* Aim of the exercise
Copy out all the material from the line containing "Task: Open the calendar icon for the end date" down to the line containing "Action: pos(550,453)", shifting every click coordinate by -68. Leave the pictures out.

* Excerpted records
▶

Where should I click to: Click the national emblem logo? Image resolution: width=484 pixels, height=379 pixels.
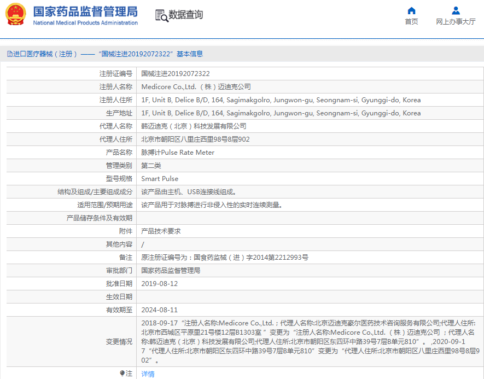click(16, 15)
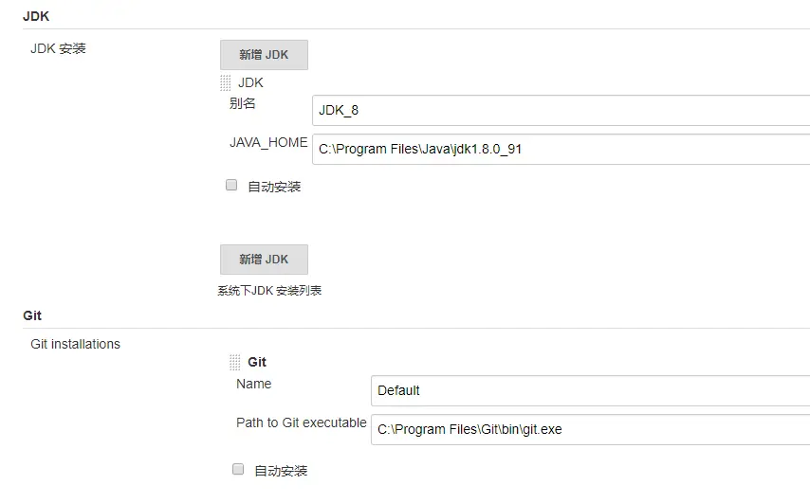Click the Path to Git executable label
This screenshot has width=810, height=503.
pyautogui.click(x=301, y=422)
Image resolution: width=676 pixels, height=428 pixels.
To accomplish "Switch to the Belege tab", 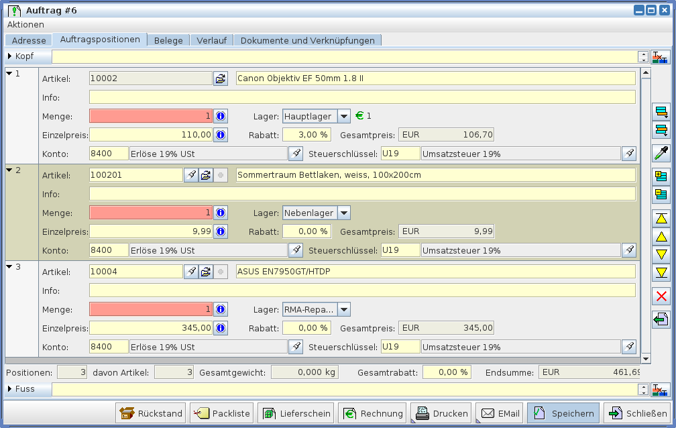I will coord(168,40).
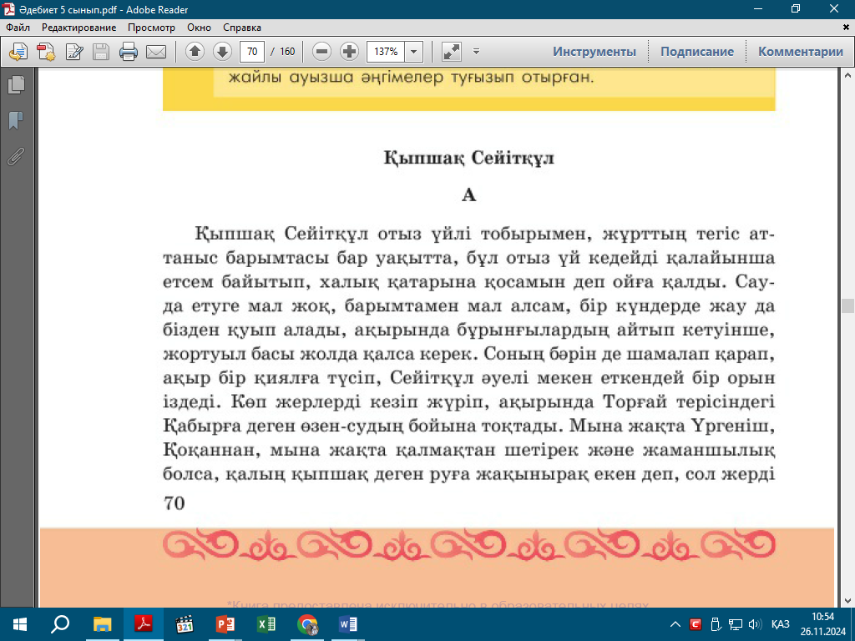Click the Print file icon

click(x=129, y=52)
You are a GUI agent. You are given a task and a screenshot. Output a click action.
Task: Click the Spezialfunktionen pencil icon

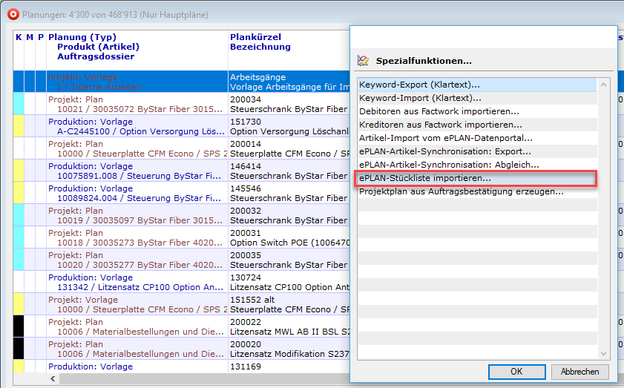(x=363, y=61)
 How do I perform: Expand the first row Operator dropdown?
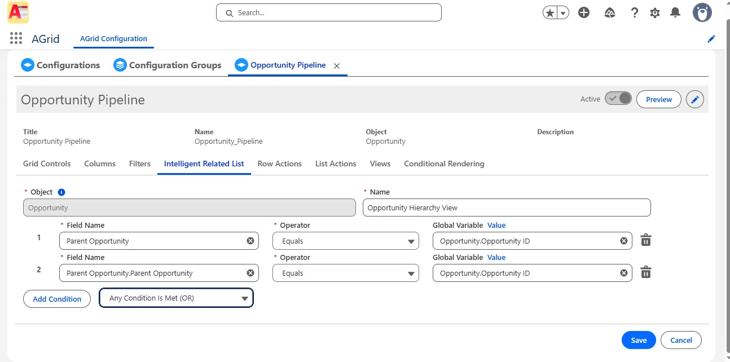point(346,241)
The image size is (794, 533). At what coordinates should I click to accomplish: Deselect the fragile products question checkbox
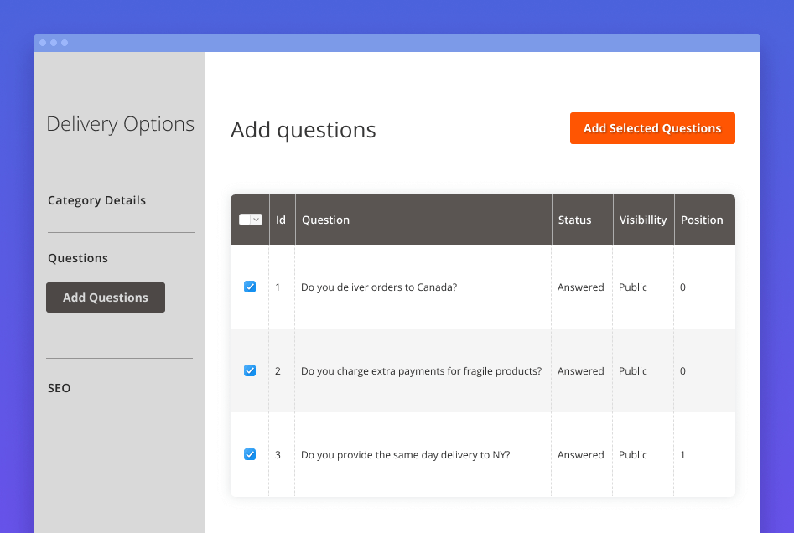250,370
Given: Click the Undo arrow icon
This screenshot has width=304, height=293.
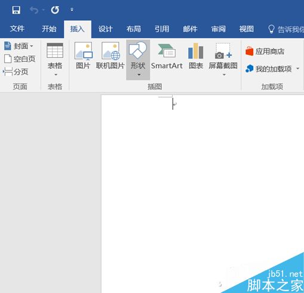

◀
▶

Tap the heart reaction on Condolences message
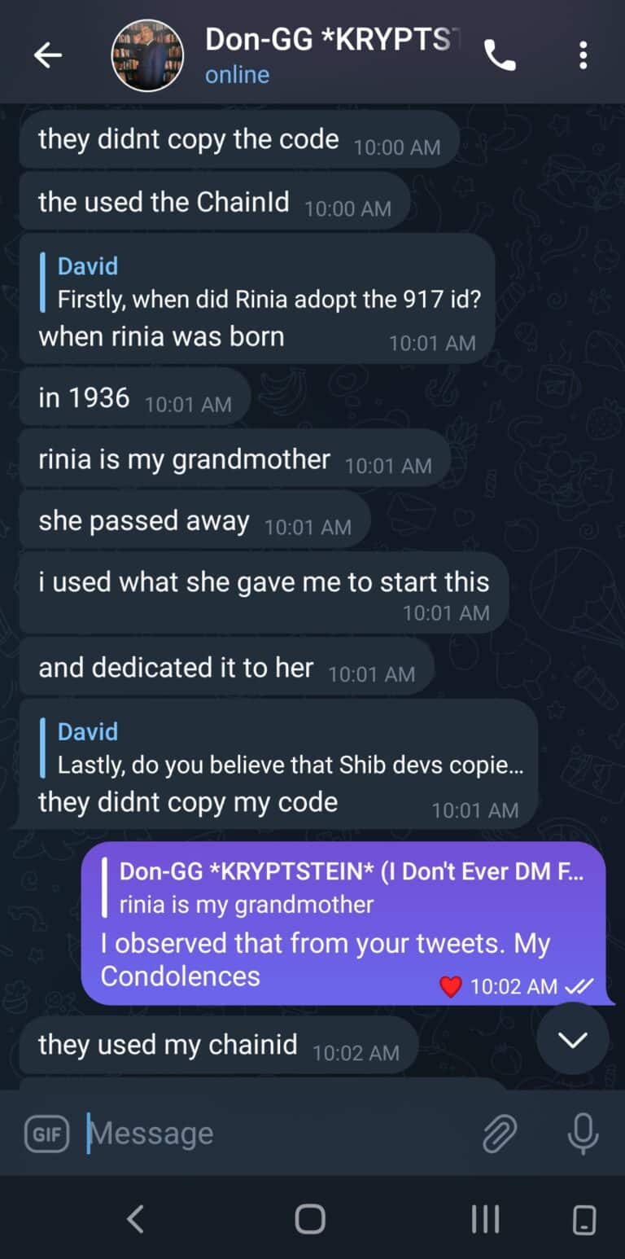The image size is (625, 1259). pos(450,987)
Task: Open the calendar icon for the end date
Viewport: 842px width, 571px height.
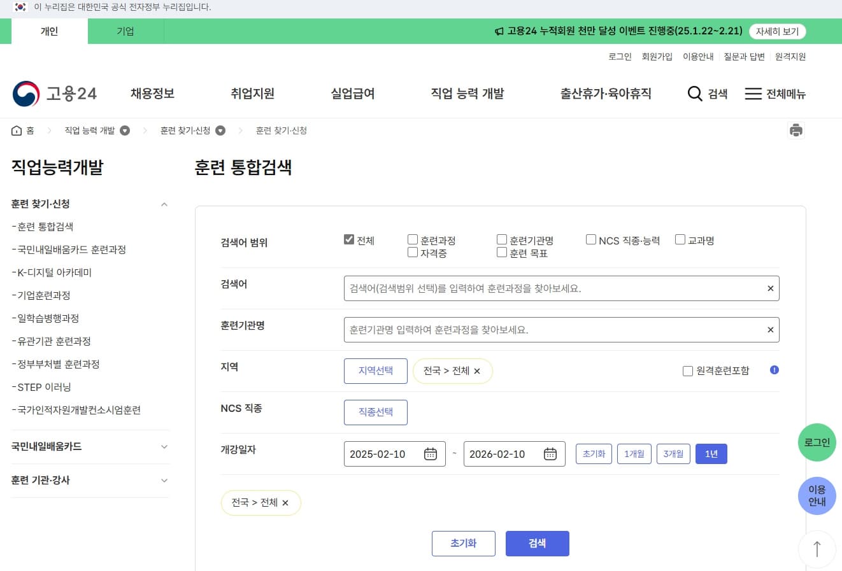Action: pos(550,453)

◀

* Exercise result
Task: Open the calendar icon for the end date
Viewport: 842px width, 571px height.
Action: pos(482,385)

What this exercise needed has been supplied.